* **Exercise objective**
Please transcribe the line with "Where should I click to: Click the Brazil" and the lines after it through the end of the listing below, keeping both ends and nothing more.

[[ Recorded data, beginning ]]

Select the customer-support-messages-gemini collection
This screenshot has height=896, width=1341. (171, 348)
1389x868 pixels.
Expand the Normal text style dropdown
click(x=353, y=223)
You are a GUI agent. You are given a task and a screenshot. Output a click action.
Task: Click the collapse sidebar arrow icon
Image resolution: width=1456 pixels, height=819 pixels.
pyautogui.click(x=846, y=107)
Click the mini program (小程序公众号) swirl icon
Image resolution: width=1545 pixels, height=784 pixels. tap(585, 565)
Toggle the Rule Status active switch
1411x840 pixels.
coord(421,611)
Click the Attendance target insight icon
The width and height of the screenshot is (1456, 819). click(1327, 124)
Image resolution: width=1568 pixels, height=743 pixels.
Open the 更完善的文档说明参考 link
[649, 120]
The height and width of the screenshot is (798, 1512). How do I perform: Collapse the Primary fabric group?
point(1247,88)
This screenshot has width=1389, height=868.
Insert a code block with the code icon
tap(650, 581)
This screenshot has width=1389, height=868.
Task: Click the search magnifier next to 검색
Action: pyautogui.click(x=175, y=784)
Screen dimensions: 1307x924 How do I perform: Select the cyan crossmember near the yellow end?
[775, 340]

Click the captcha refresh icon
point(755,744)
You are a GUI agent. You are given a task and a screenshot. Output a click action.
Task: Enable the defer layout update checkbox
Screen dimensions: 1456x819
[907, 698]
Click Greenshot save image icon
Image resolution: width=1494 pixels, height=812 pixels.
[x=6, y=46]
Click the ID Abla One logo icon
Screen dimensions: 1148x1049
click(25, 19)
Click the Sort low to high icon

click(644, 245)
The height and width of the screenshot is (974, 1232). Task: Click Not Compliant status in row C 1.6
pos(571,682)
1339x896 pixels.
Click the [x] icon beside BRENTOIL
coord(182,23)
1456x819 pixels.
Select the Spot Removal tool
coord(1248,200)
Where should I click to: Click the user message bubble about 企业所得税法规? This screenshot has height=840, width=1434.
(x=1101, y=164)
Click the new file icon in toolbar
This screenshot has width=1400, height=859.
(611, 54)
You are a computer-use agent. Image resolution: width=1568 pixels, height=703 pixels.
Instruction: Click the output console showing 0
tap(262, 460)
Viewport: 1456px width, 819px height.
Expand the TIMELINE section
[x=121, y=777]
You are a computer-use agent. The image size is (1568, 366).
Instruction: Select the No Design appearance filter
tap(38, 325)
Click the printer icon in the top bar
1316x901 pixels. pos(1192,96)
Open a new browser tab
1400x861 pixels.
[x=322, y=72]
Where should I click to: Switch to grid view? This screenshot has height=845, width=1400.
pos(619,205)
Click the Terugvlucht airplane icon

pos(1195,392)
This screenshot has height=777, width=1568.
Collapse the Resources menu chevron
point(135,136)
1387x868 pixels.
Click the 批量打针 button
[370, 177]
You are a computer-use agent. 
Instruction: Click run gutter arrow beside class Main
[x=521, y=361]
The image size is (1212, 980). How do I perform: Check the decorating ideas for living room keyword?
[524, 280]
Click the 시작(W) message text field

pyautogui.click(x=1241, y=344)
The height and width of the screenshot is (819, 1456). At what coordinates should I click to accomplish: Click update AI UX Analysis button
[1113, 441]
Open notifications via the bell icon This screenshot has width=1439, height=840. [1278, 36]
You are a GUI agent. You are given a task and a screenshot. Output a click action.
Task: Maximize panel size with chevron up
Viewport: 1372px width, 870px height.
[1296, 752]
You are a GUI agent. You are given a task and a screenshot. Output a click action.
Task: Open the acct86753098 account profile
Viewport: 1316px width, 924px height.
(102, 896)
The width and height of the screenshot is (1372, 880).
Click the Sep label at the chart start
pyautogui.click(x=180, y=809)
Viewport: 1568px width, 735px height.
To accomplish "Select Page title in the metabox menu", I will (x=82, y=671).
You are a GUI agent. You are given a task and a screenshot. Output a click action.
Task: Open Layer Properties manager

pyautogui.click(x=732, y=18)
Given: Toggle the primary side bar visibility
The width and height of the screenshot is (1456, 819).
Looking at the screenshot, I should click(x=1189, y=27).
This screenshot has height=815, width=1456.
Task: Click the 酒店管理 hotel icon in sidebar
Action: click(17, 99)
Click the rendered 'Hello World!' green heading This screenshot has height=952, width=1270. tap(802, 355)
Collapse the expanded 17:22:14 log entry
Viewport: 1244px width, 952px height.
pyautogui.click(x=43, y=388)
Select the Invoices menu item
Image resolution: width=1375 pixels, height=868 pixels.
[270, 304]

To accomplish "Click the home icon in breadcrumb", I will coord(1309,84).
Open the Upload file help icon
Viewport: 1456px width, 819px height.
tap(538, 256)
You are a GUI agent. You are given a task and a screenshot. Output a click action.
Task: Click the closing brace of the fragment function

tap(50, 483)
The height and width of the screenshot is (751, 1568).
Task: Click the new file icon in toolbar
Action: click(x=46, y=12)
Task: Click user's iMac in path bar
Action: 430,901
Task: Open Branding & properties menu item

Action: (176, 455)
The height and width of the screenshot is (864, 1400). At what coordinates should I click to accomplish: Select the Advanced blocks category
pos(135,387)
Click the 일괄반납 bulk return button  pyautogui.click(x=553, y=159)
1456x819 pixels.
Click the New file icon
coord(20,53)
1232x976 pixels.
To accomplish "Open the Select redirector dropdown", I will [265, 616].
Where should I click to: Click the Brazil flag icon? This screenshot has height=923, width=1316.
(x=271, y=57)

[[ Recorded data, end ]]

* **Response**
Where should I click to: Click the Brazil flag icon? This screenshot has height=923, width=1316.
(x=271, y=57)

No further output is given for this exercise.